DOS CARNAVAIS QUE ME LEMBRO
- Ana Cláudia dos Santos
- 10 de mar. de 2017
- 3 min de leitura

Para as críticas que me proponho a fazer sobre o carnaval, preciso começar me posicionando. Sou filha da D. Regina, que é negra de pele escura. Agora aposentada, ela trabalhou a vida inteira como empregada doméstica para brancos. Apesar de eu estudar nos Estados Unidos com uma bolsa integral, moramos no Cipó, Embu-Guaçu (salve, quebrada!), periferia de São Paulo, num morro onde todas as casas estão no cai-mas-num-cai. Um dos aspectos mais interessantes sobre as periferias é que se tornaram os novos quartos de despejo da sociedade: foram pensadas para que pobres e pretos continuem a ser explorados nas grandes cidades, mas sem a inconveniência de serem vistos. Lá eles podem ser abandonados, mortos, esquecidos sem incomodar ninguém. Lá mal tem escola, que dirá escola de samba. Não precisa nem levantar muro para esconder os moradores porque as duas horas que leva para chegar lá de metrô, trem e busão lotados já fazem o trabalho.
Partindo desse contexto, carnaval significava coisas muito específicas na seguinte ordem de importância:
Mini-férias!
Festa na rua, passeio com os amigos e pegação.
Uns desfiles bonitos que passam na TV com uma música meio repetitiva que minha mãe adora e uns temas da hora.
Vamos começar pelo fim. Carnaval tem muitos significados diferentes para pessoas diferentes e eu respeito todos eles desde que não promovam opressão de grupos marginalizados. E para mim, a criação de uma comunidade por meio da preparação de um desfile, a ênfase em temas importantes, não apagam todas as violências que acontecem durante esse processo e seus resultados: da exploração e assassinato de animais para a confecção de fantasias, à hyper-sexualização, exotização e comercialização da imagem da mulher negra, passando à atribuição de tarefas com base em heteronormatividade e à clara exclusão baseada em raça e classe daqueles que podem participar (e como podem participar) e daqueles que só podem assistir. Para piorar, é televisionado por uma emissora claramente desonesta, racista, classista, ableista, gordofóbica, homofóbica e manipuladora. A relacão entre carnaval e essa emissora é consideravelmente maior do que entre o carnaval e as periferias paulistanas. Chega a ser curioso que a alcunha "fabrica de sonhos" seja divulgada na tv de forma tão acurada. Para muitos nunca vai passar disso. Outra coisa que me incomoda bastante e a espetacularizacão de histórias de dor, sofrimento, resistência, entre outros elementos que são tão importantes para a cultura negra de forma mais contemplativa que reflexiva.
As festas na rua é que tornaram o carnaval numa época divertida para mim e meus amigos exatamente porque a proximidade máxima que tínhamos com o carnaval comodificado, tipo exportação, se resumia aos sprays que alguém mais abastado comprava e às músicas (geralmente axé) que tocavam nas ruas, com sorte, ao vivo, por bandas distantes da fama, no centro da cidade.

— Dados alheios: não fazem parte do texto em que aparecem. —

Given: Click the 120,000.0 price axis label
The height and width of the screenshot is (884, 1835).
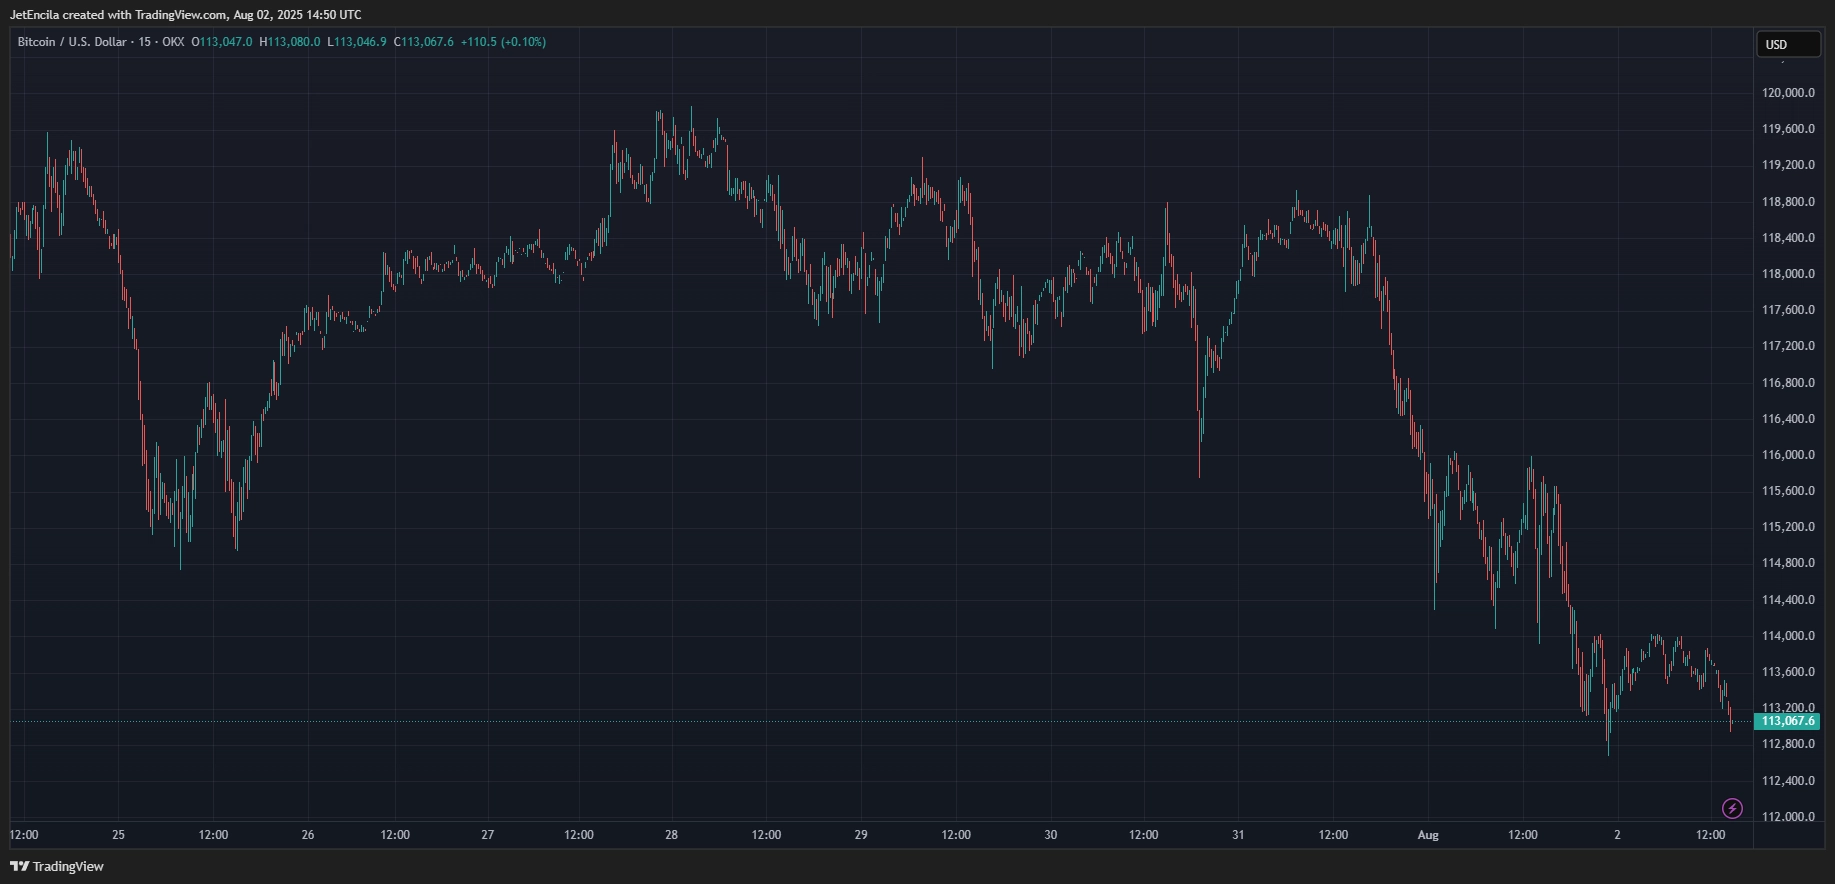Looking at the screenshot, I should click(x=1788, y=93).
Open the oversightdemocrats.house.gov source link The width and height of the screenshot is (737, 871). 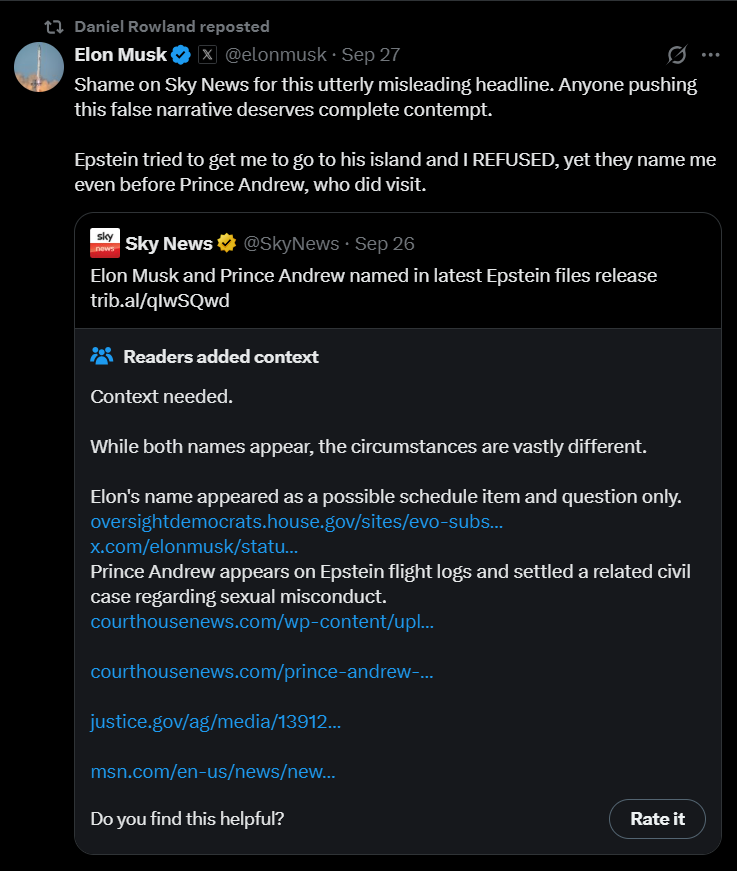pyautogui.click(x=296, y=522)
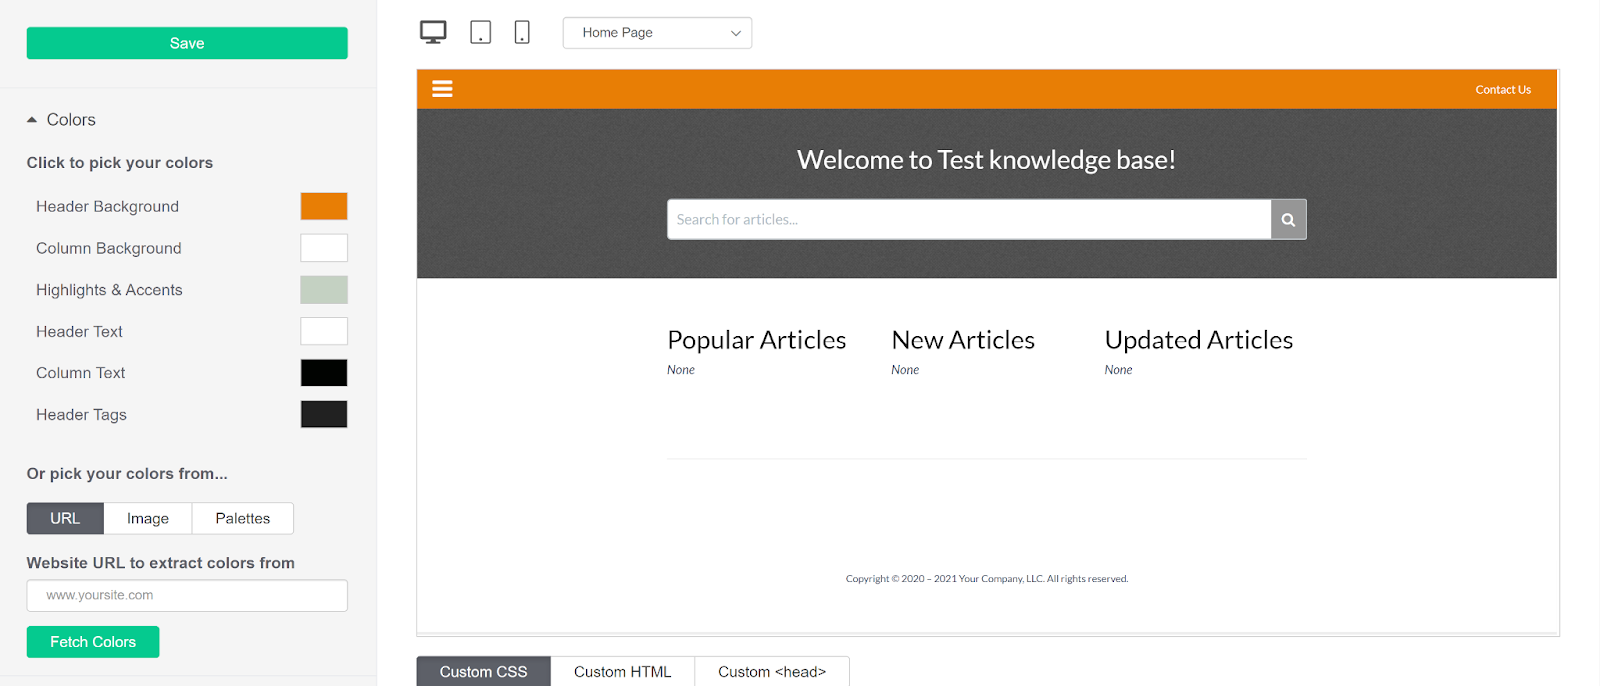Open the Highlights & Accents color swatch
Image resolution: width=1600 pixels, height=686 pixels.
point(324,290)
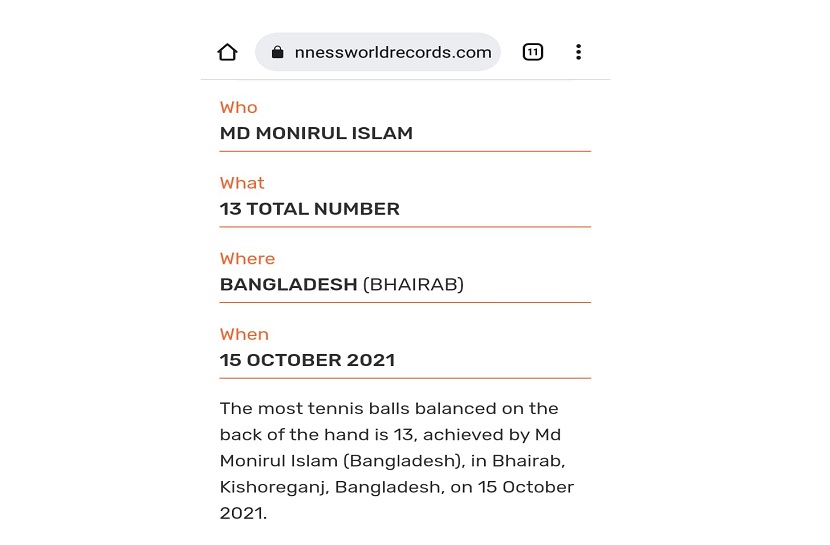Viewport: 830px width, 545px height.
Task: Click the "(BHAIRAB)" location text
Action: [x=414, y=284]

Carnaval era para todos. Parece que esse foi o carnaval apropriado pelo famoso carnaval baiano onde a exclusão é feita por meio da delimitação de espaços para os que têm mais.

Idealizado como festa religiosa pagã, o carnaval era o dia em que pobres e negros podiam sair às ruas sem serem (muito) incomodados. É natural que desembocasse em uma festa que é reconhecidamente negra e o que fizemos dessa festa nas ruas é realmente admirável. Voltar ao passado não é uma opção, já que o cunho religioso, o racismo e o sexismo sempre estiveram na estrutura da festa. Não seria uma questão de retomar os carnavais, mas de reimaginá-los. E se eu pudesse recriar o carnaval, seria como festa democrática de celebração à negritude. Onde samba, ambos música e dança, são experenciados e não objetos voyeurísticos. Onde idosos se divertem tanto quanto adultos e crianças, onde conversas sobre possibilidades, violências e recriação são esperadas e possíveis. Onde sexualidade não é exoticizada e se discute o impacto e intenções de se mostrar corpos nus (de variadas idades, gêneros e capacidades) com o objetivo de um dia alcançarmos a proposta de Audre Lorde do erótico como forma de empoderamento. É muito claro que um carnaval assim só pode existir fora do sistema capitalista. Enquanto nada acontece, preferiria, se pudesse, me divertir com meus amigos nas ruas. Opção impossível tanto pela distância quanto pelo corte de verba de várias prefeituras para os carnavais populares.